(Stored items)
++++++++++++++++++++
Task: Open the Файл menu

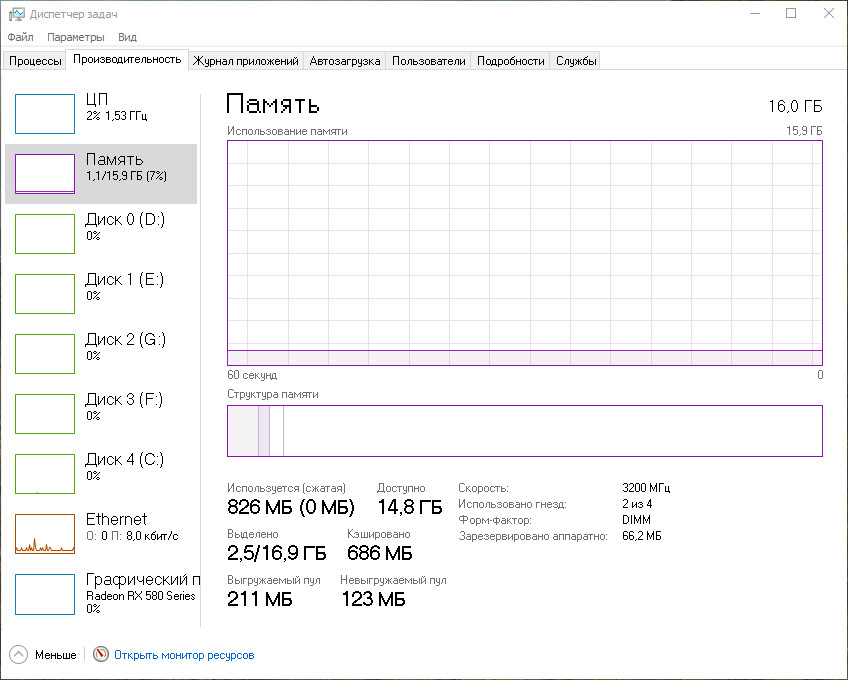Action: pos(20,37)
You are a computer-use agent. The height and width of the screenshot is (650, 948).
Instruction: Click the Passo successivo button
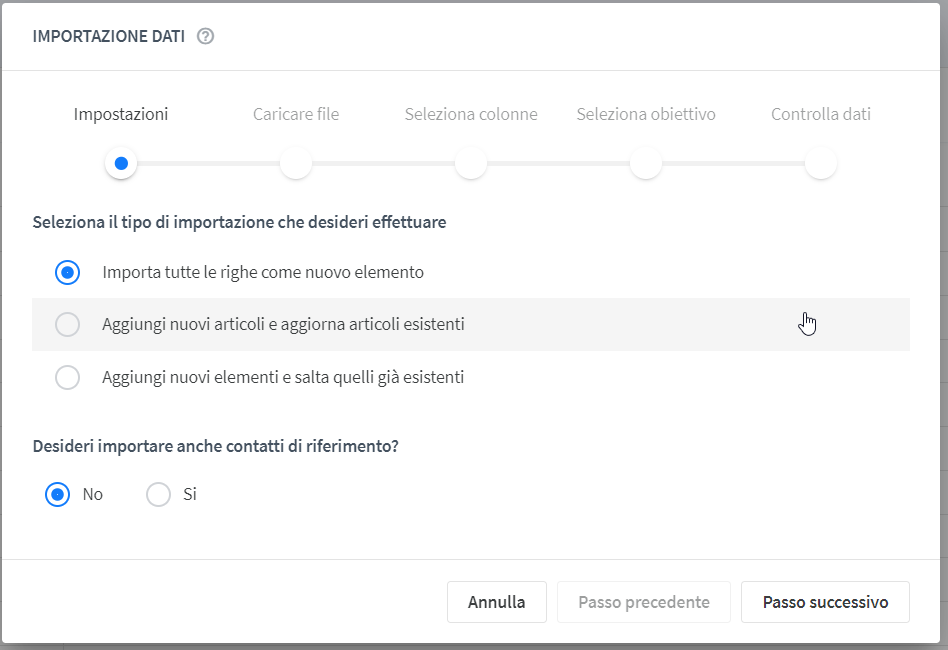(825, 602)
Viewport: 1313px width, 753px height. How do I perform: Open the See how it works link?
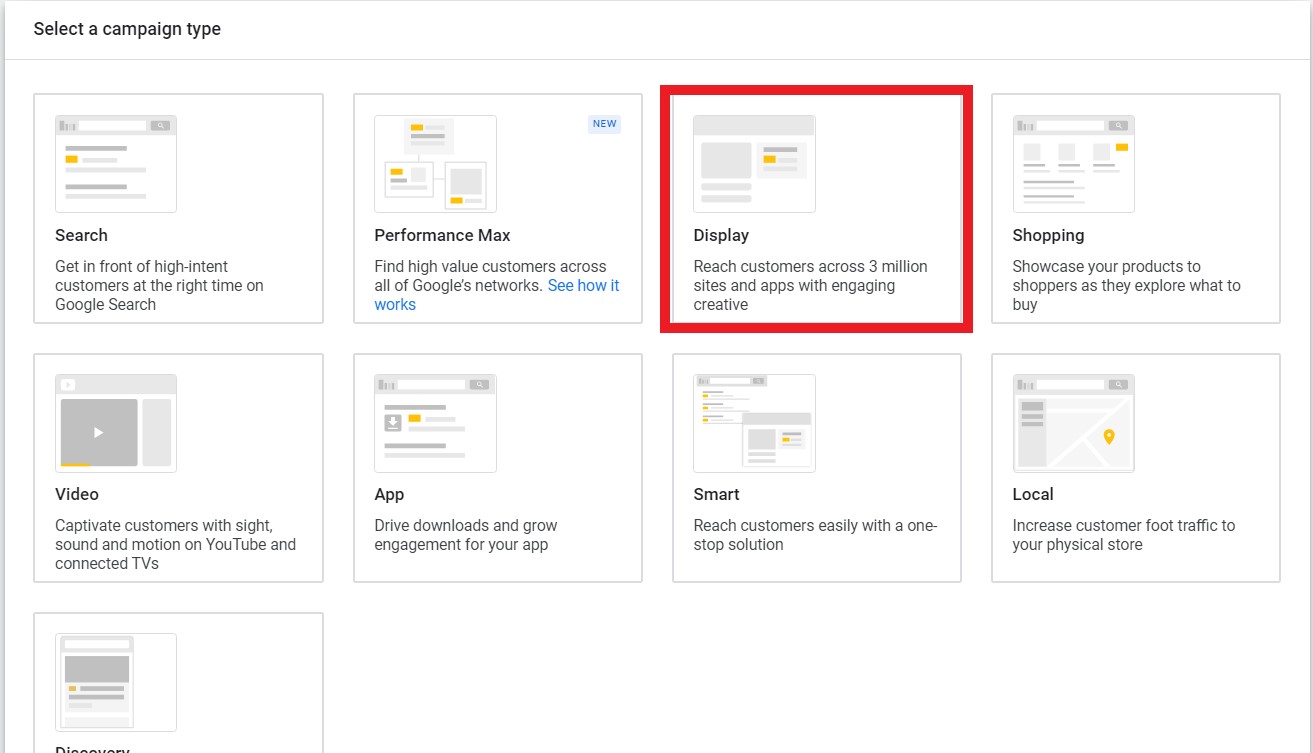(x=584, y=285)
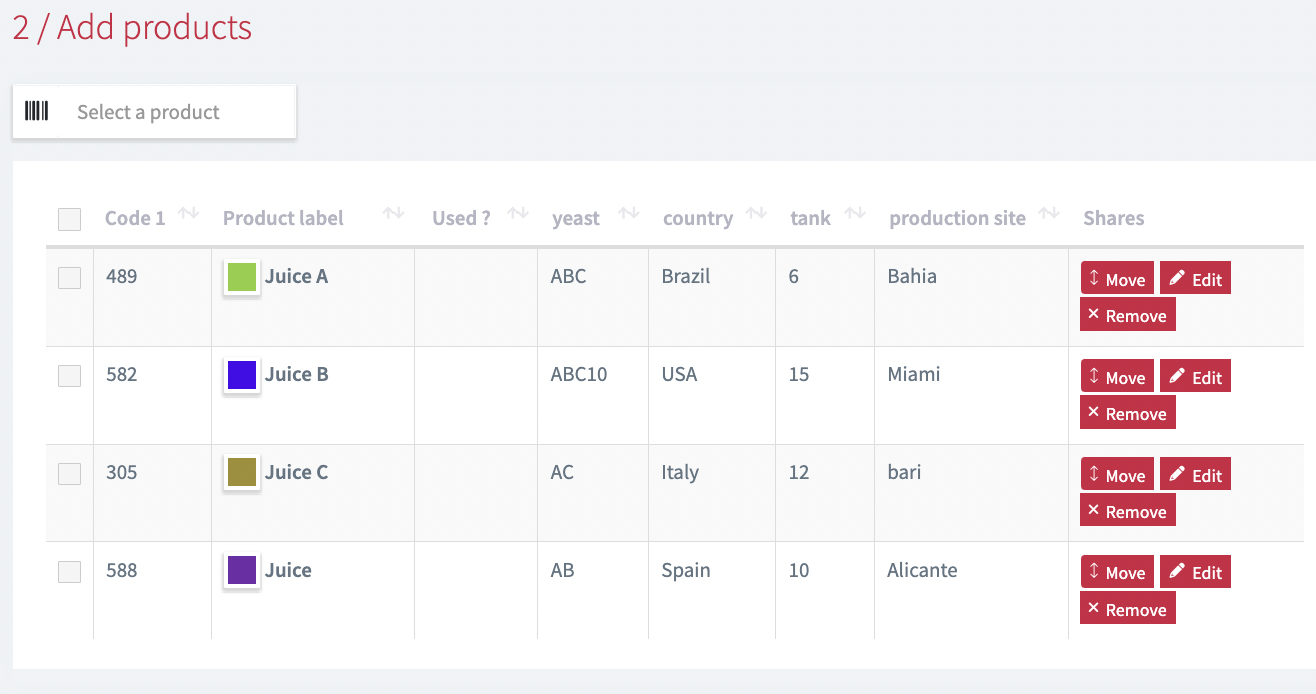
++++++++++++++++++++
Your copy should hold exactly the lines from the one with "You are a computer-use" through the end of the records, both included, and no pictures.

You are a computer-use agent. The height and width of the screenshot is (650, 948).
Instruction: Click the Passo successivo button
(825, 602)
Viewport: 1313px width, 753px height. How do I perform: Open the See how it works link?
(x=584, y=285)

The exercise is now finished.